#### ARTICLE:
------------------------------------------------

A word is a deed's shadow. Democritus.
PL MOR 1 P47.

When of two speakers one is growing wroth, Wiser is he that yields in argument. Euripides. Protesilous.
PL MOR 1 P47.

Timely silence is wise and better than any speech. Nobody was ever sorry because he kept silent, whereas countless numbers have regretted speech. The unspoken word can always be spoken later, whereas the word once spoken can never be recalled.
PL MOR 1 P51.

We should accustom our children to speak the truth.
PL MOR 1 P53.

Two things: hope of reward and fear of punishment, are the elements of virtue.
PL MOR 1 P59.

Parents should concede some shortcomings to the young person and remind themselves that they once were young.
PL MOR 1 P63.

It is better for a father to be quick tempered than sullen, for a hostile irreconcilable spirit is no small proof of animosity towards one's children.
PL MOR 1 P65.

We bear with our friends' shortcomings, why not those of our children?
PL MOR 1 P65.

An effort should be made to yoke in marriage those who cannot resist their desires and who are deaf to admonitions.
PL MOR 1 P65.

Fathers ought above all to make themselves an example to their children so that the latter may look at their father's lives as at a mirror and be deterred from disgraceful words and deeds.
PL MOR 1 P67.

Why are the Thessalians the only people you don't deceive? Oh, they are too ignorant to be deceived by me. Simonides.
PL MOR 1 P79.

Let poetry be used as an introductory exercise to philosophy. Those who train themselves to seek the profitable in what gives pleasure and to be dissatisfied with what has nothing profitable in it learn discernment, the beginning of education.
PL MOR 1 P81.

In the blessing of plenty What enjoyment is there, If blest wealth owe its increase To base-brooding care? Sophocles?
PL MOR 1 P109.

Prudence is characteristic of a Greek and a man of refinement, while presumption is barbaric and cheap; the one should be emulated and the other despised.
PL MOR 1 P157.

Aim at the pre-eminence which comes from noble qualities and strive to be first in matters of first importance, to be great in the greatest. The repute which comes from small and petty things is disreputable and paltry.
PL MOR 1 P 183.

When we find an edifying sentiment neatly expressed by a poet, we ought to foster and amplify it by means of proofs and testimonies from the philosophers.
PL MOR 1 P189.

------------------------------------------------

#### GIVEN DATA:
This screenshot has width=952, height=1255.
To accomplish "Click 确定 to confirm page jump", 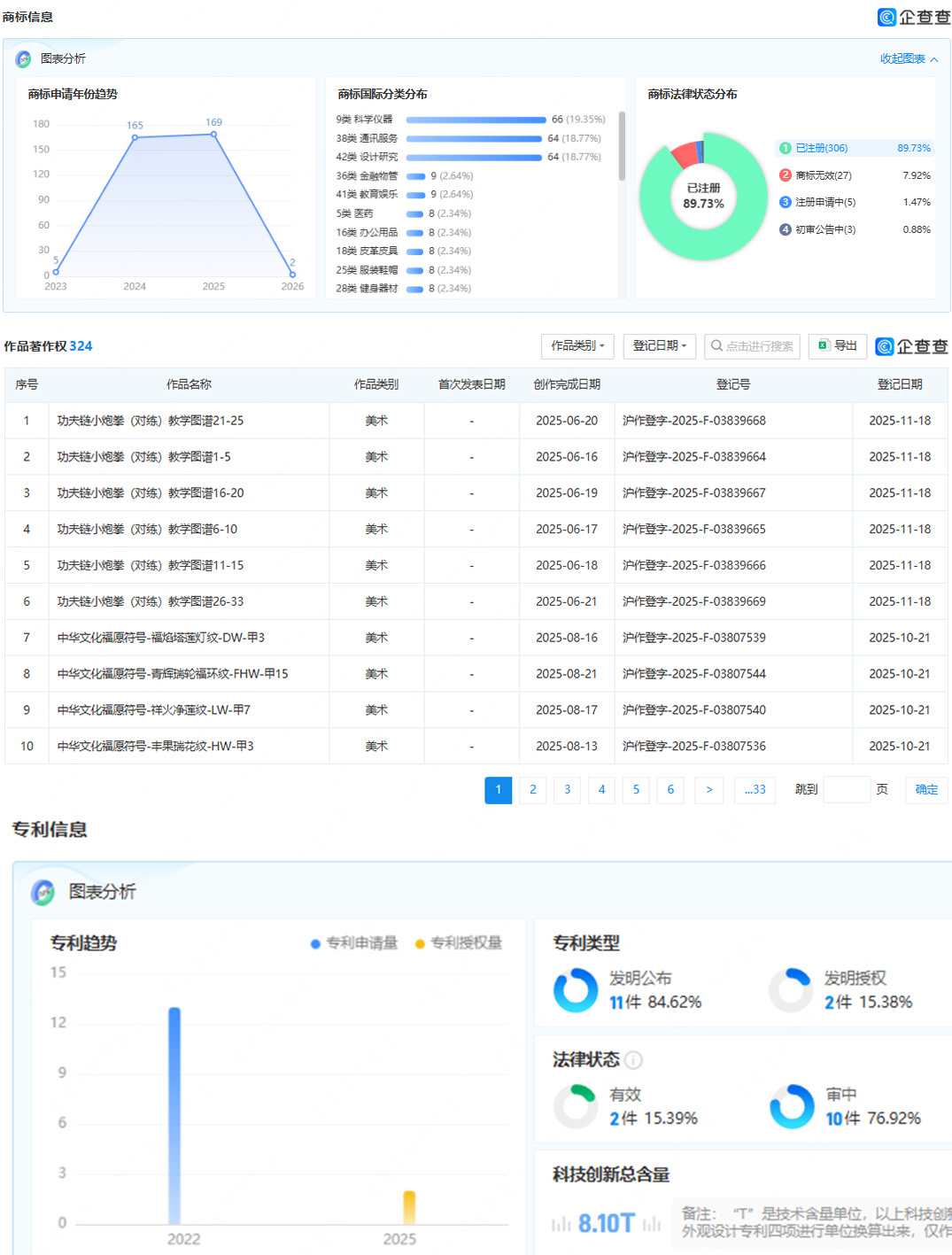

------------------------------------------------

#### STATED TASK:
According to the collection of quotations above, why is timely silence better than speech? Answer in one to three sentences.

#### EXPECTED ANSWER:
Nobody was ever sorry for keeping silent, while countless people have regretted speaking. Also, an unspoken word can always be said later, but a word once spoken can never be taken back.